Pero, efectivamente, al llegar a Moncloa, a la altura del Ministerio del Aire, ven un grupo de un centenar de militantes vestidos con camisas azules, portando banderas nacionales con el águila de san Juan apostados en uno de los soportales al comienzo de la calle Princesa. Con el viejo Arco del Triunfo a la espalda, el disco se pone en rojo y la madre de Javi se ve obligada a detener el coche. A su lado se para también un joven motorista, cuya melena sobresale por fuera del casco hasta salpicarle los hombros. Entonces se ven obligados a observar cómo el grupo se acerca en masa hasta él y lo rodea, intentando arrebatarle el casco hasta que lo consiguen. Es un joven que se muestra medroso y les pide que lo dejen tranquilo. Javi y sus padres se callan y quedan inmóviles, con la mirada imantada en el grupo que rodea al chico, increpándole, gritándole a voces que cante el Cara al sol. Los más agresivos llevan una boina negra en la cabeza. Mariluz se ve impotente, las palmas de las manos se le humedecen, está deseando que se abra el semáforo para poder irse de allí, siente que le están entrando ganas de llorar. No le quita ojo al semáforo, pero el disco sigue en rojo. El griterío es ahora unánime. Comienzan a cantar el Cara al sol, con la camisa nueva, que tú bordaste rojo ayer, pero es evidente que el chico de la moto no se sabe el himno falangista y alguno le golpea en la mejilla. El chico aguanta el puñetazo a pie firme sobre su montura, acelerándola y tratando de escapar entre el grupo, pero sin acabar de lanzar su moto; pues teme ser derribado en el empeño. Mariluz cree que no va aguantar más y va a pisar el acelerador y va a salir disparada de allí sin respetar el semáforo en rojo. El padre eleva el volumen de la radio, para evitar que el griterío llame la atención de sus hijos menores. No desea que vean la agresión. En ningún momento se plantea salir a ayudar al motorista. No se va a jugar la vida. La voz de Héctor del Mar retumba dentro del empañado coche.
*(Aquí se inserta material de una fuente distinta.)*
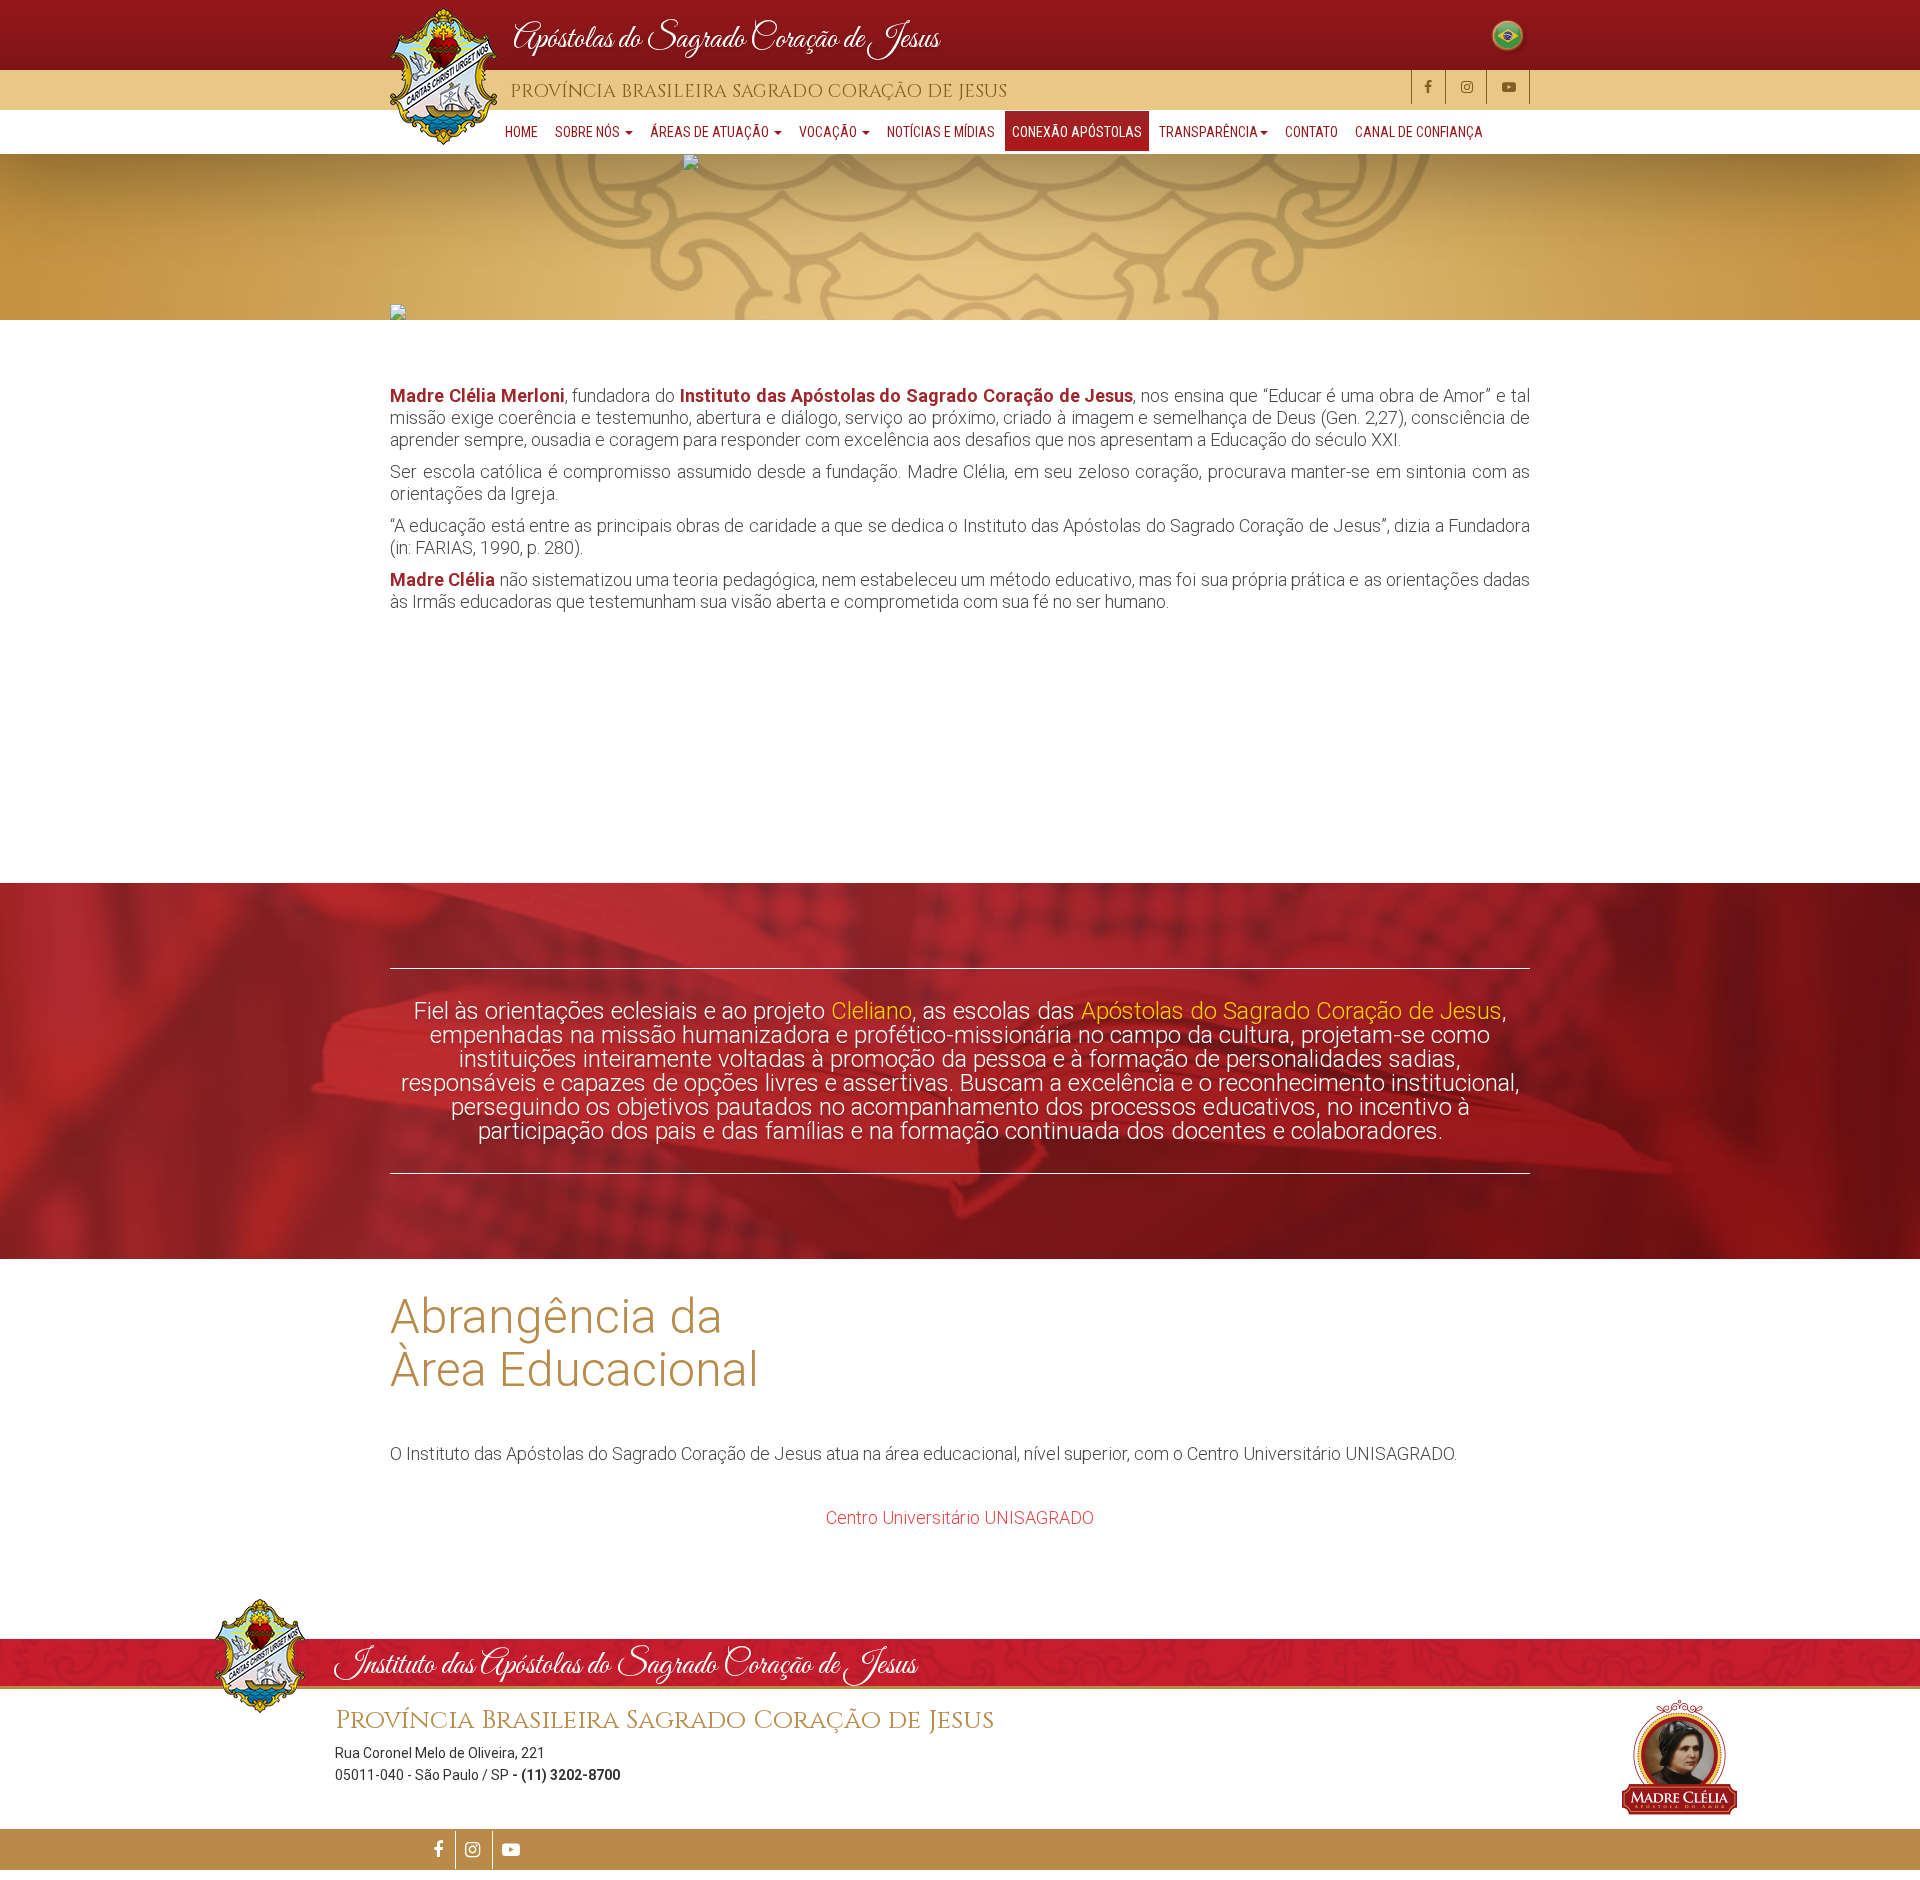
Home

—Amigos del deporte, amigos de Radio Intercontinental: tomen sus aparatos de radio porque esto puede estallar. Ahí va Bosanova Dirceu. Coloca la pelota, se echa dos pasos atrás, mira la barrera, tira, rechaza D’Alessandro y gol, gol, gol, gol, gol, gol. Gol, gol, gol, gol gol, gol, gol. Goooooooooooooooooooooool —grita entonces el locutor secundado por los dos hermanos menores de Javi—. Goooooooooooooool del Atlé-ti-co de Ma-drid. Remató con fuerza, con vigor, con todo… ¡Cómo le queremos, cómo le queremos! ¡Bo-sa-no-va!, ¡Bo-sa-no-va!, ¡Bosanova!, ¡Diiiiiiiiirceeeeeeeu! Minuto 33 de la segunda parte: empata el líder en el Helmánticooooo por mediación de José, ¡José Dirceu Guimaraes! ¡Te queremos, Bosanova!
El estruendo del gol sorprende a los fascistas que están rodeando al joven. Uno de ellos se encara con el padre de Javi y le pregunta con la barbilla quién ha marcado. El Atleti, responde el padre asustado de que pueda tratarse de un madridista. Pero el chico sonríe feliz y la buena nueva corre entre el grupo fascista. Hay algunos atléticos que se alegran y se mofan de sus camaradas madridistas. Entonces el chico de la moto aprovecha el instante. Acelera y escapa con la cara ensangrentada por varios puñetazos. Sabe que ha perdido el casco, pero cree que ha salvado la vida. Justo un instante después, el disco se pone en verde y Mariluz también acelera con fuerza para dejar atrás a esos tétricos militantes de boina negra.